* SELECTED EXTRACT *
----

Skip to content

Matplotlib Scatter Plot: Complete Guide to plt.scatter()

Updated on

Scatter plots are the go-to visualization for exploring relationships between two numerical variables. But creating effective scatter plots -- ones that reveal patterns, clusters, and outliers without becoming a cluttered mess -- requires more than a basic plt.scatter() call. You need color mapping for categories, size encoding for a third variable, proper axis labels, and handling for overlapping points.

Matplotlib's plt.scatter() handles all of this with a rich parameter set. This guide covers everything from basic scatter plots to advanced techniques like bubble charts, regression lines, and multi-panel scatter matrices.

📚

Basic Scatter Plot

import matplotlib.pyplot as plt
import numpy as np
 
np.random.seed(42)
x = np.random.randn(100)
y = 2 * x + np.random.randn(100) * 0.5
 
plt.figure(figsize=(8, 6))
plt.scatter(x, y)
plt.xlabel('X Values')
plt.ylabel('Y Values')
plt.title('Basic Scatter Plot')
plt.show()

Customizing Markers

import matplotlib.pyplot as plt
import numpy as np
 
np.random.seed(42)
x = np.random.randn(50)
y = np.random.randn(50)
 
plt.figure(figsize=(8, 6))
plt.scatter(x, y,
    s=100,              # marker size
    c='steelblue',      # color
    marker='o',         # marker shape
    alpha=0.7,          # transparency
    edgecolors='black', # border color
    linewidths=0.5,     # border width
)
plt.xlabel('X')
plt.ylabel('Y')
plt.title('Customized Scatter Plot')
plt.show()

Common Marker Shapes

MarkerSymbolDescription
'o'CircleDefault
's'Square
'^'Triangle up
'D'Diamond
'*'Star
'+'Plus
'x'Cross
'.'PointSmall, for dense data

Color by Category

import matplotlib.pyplot as plt
import numpy as np
 
np.random.seed(42)
n = 50
 
# Three categories
categories = ['A', 'B', 'C']
colors = ['#e74c3c', '#3498db', '#2ecc71']
 
plt.figure(figsize=(8, 6))

----

* OBJECTIVE A *
Answer these questions from the Matplotlib scatter plot guide:
(i) In the customized-marker code, what value is given for alpha?
(ii) Which marker symbol does the table describe as "Small, for dense data"?
(iii) What hex color code is listed first in the color-by-category code?
* OBJECTIVE B *
Copy the Matplotlib scatter plot guide word for word, from "Matplotlib Scatter Plot: Complete" to "for overlapping points.".

----

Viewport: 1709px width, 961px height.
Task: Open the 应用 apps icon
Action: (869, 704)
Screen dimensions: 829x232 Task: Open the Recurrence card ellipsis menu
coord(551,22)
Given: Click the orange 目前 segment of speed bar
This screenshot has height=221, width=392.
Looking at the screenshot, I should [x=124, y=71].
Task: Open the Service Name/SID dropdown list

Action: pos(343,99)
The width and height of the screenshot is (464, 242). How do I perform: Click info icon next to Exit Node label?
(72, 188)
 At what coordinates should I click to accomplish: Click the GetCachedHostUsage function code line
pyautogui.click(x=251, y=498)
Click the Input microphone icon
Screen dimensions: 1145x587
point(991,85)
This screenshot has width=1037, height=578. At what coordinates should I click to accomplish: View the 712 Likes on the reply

----

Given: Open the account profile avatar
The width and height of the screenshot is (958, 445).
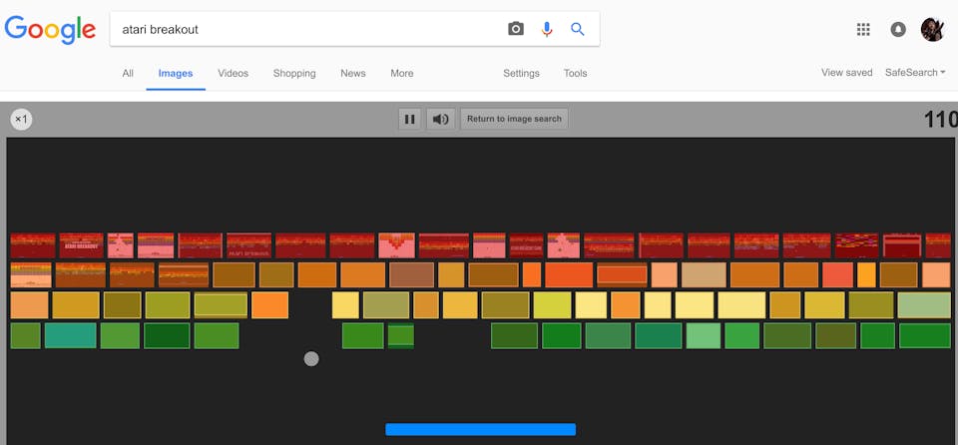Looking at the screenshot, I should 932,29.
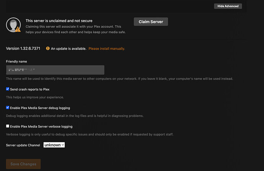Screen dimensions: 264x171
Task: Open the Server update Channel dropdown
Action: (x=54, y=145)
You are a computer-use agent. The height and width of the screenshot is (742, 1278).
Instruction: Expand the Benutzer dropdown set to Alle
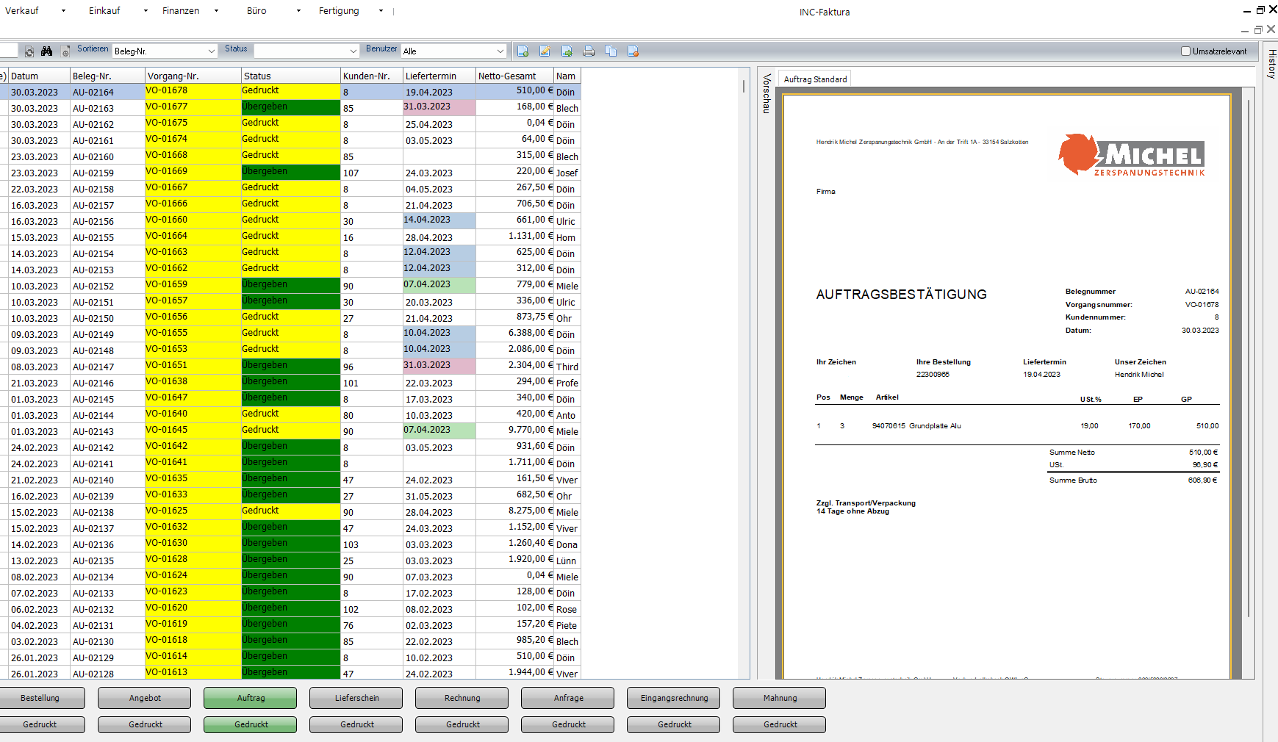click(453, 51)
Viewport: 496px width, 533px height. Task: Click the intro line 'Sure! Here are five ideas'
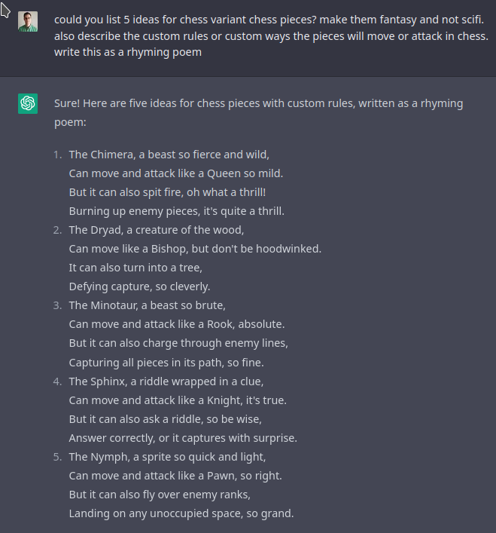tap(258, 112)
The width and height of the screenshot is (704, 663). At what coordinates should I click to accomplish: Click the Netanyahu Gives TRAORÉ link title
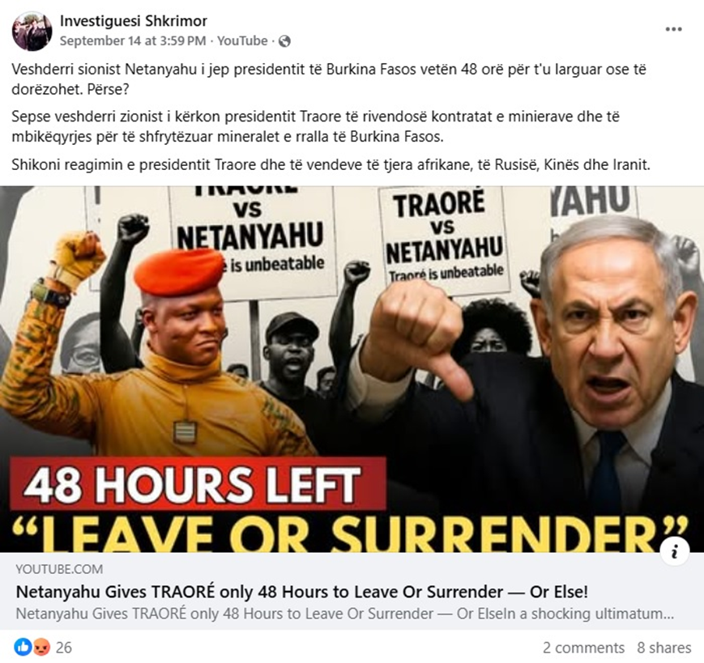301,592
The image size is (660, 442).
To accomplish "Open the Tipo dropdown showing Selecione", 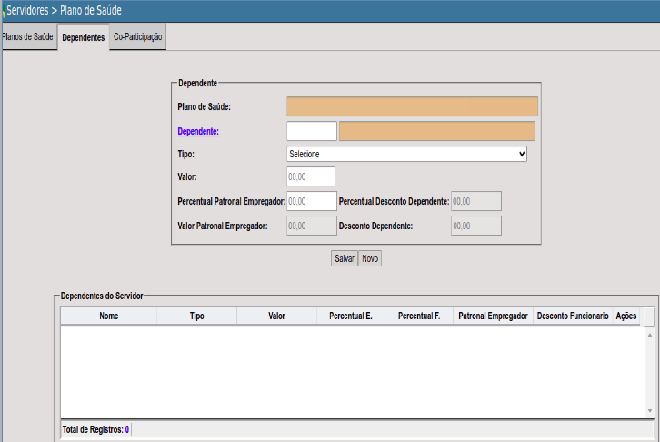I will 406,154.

----

* TASK SOLUTION A *
(i) 0.7
(ii) '.' (Point)
(iii) '#e74c3c'

* TASK SOLUTION B *
Matplotlib Scatter Plot: Complete Guide to plt.scatter()

Updated on

Scatter plots are the go-to visualization for exploring relationships between two numerical variables. But creating effective scatter plots -- ones that reveal patterns, clusters, and outliers without becoming a cluttered mess -- requires more than a basic plt.scatter() call. You need color mapping for categories, size encoding for a third variable, proper axis labels, and handling for overlapping points.